Logo em seguida, o PM conseguiu se aposentar e recebe mais de R$ 10 mil dos cofres públicos, burlando a condenação de perda do cargo prevista na sentença do Tribunal do Júri. Enquanto isso, a família de Elton recebe do Estado o equivalente a 2/3 do salário mínimo da época do crime, ou seja, em torno de R$ 600. Além disso, a família ainda aguarda sua inscrição nos precatórios para receber do Estado indenização pelos danos sofridos.
O crime
O trabalhador rural Elton Brum da Silva foi assassinado aos 44 anos durante reintegração de posse da Fazenda Southall, um latifúndio improdutivo de mais de 10 mil hectares. Cerca de 300 soldados participaram da operação, autorizados pela então governadora Yeda Crusius (PSDB), que reprimiu cerca de 500 famílias que lutavam por Reforma Agrária. Dezenas de sem terra foram torturados e ficaram feridos. Elton deixou a esposa e uma filha menor de idade.

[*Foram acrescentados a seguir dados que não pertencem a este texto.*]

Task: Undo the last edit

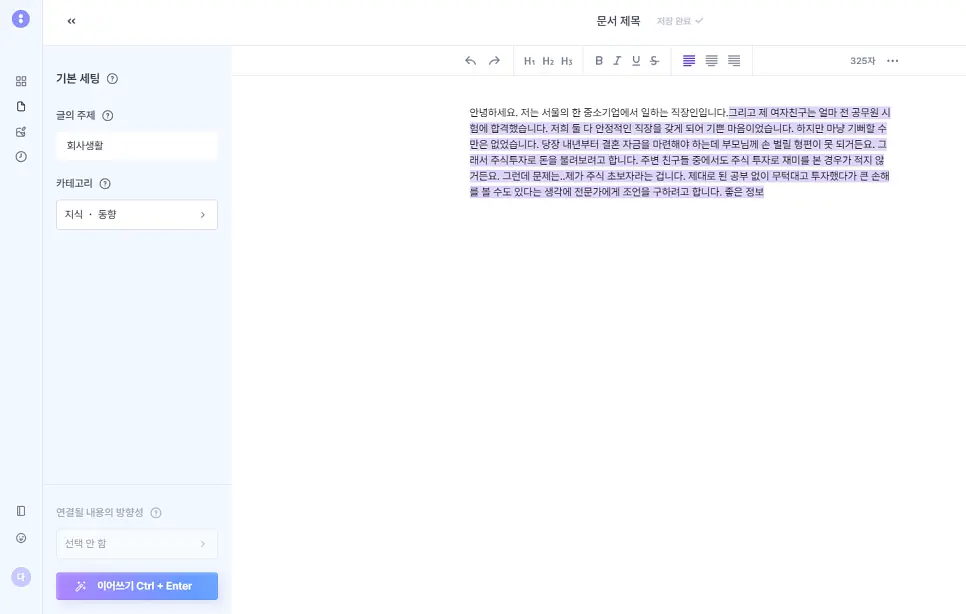Action: [x=471, y=60]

À época, Santos atuava no Pelotão de Operações Especiais do 6° Regimento de Polícia Montada (RPMon) de Bagé. O comando da Brigada Militar teria recomendado aos policiais prudência e uso de munição não-letal durante ação de reintegração de posse. O disparo fatal, no entanto, foi efetuado com munição real, a curta distância e pelas costas, tornando impossível a defesa da vítima. Conforme os advogados da assistência da acusação, “é expressamente proibido pelos regulamentos internos da polícia, por ordenamento jurídico e pelos tratados internacionais, a utilização de munição letal durante a realização de despejos forçados de famílias e movimentos sociais”.

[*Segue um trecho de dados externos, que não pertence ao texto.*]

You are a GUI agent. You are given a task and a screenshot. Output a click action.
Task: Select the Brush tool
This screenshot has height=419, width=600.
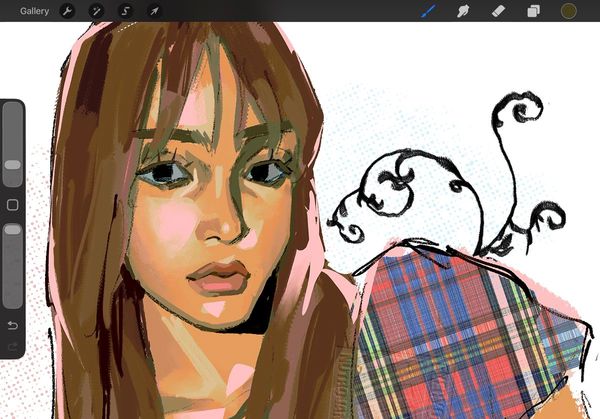428,11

Durante o júri popular, Santos afirmou ter trocado acidentalmente a sua arma por a de um colega, que possuía munição letal. Disse ainda ter atirado porque viu alguém segurando as rédeas de um cavalo da Brigada Militar. Ao disparar, alega não ter visto que a vítima estava de costas, devido presença de fumaça. No entanto, a acusação apresentou vídeo e fotografia da posição em que se encontrava Brum: de costas, sem poder prever ou defender-se do disparo de arma de fogo. Além disso, não havia fumaça no local. Segundo a perícia, Brum foi assassinado a uma distância de 3 a 5 metros. Mesmo se não fosse com munição letal, o disparo poderia ter matado por se tratar de curta distância.
Violência no campo
A Comissão Pastoral da Terra (CPT) organiza dados referentes aos conflitos no campo desde 1985. Até o ano passado registrou 1.438 casos de conflitos em que ocorreram assassinatos, com 1.904 vítimas. Desse total, somente 113 foram julgados (8%) em que 31 mandantes dos assassinatos e 94 executores foram condenados.
Segundo o relatório Conflitos no Campo Brasil, publicado anualmente pela entidade, 2017 registrou o maior número de assassinatos no campo desde 2003. Foram assassinados 71 trabalhadores rurais, sendo que 31 casos ocorreram em cinco massacres, o que corresponde a 44% do total. Já as tentativas de assassinatos subiram 63% e ameaças de morte 13%.
Os assassinatos de trabalhadores rurais sem terra, indígenas, quilombolas, posseiros, pescadores, assentados, entre outros, tiveram um crescimento brusco a partir de 2015. O estado do Pará lidera o ranking de 2017 com 21 pessoas assassinadas (10 no Massacre de Pau D’Arco); seguido pelo estado de Rondônia, com 17; e pela Bahia, com 10.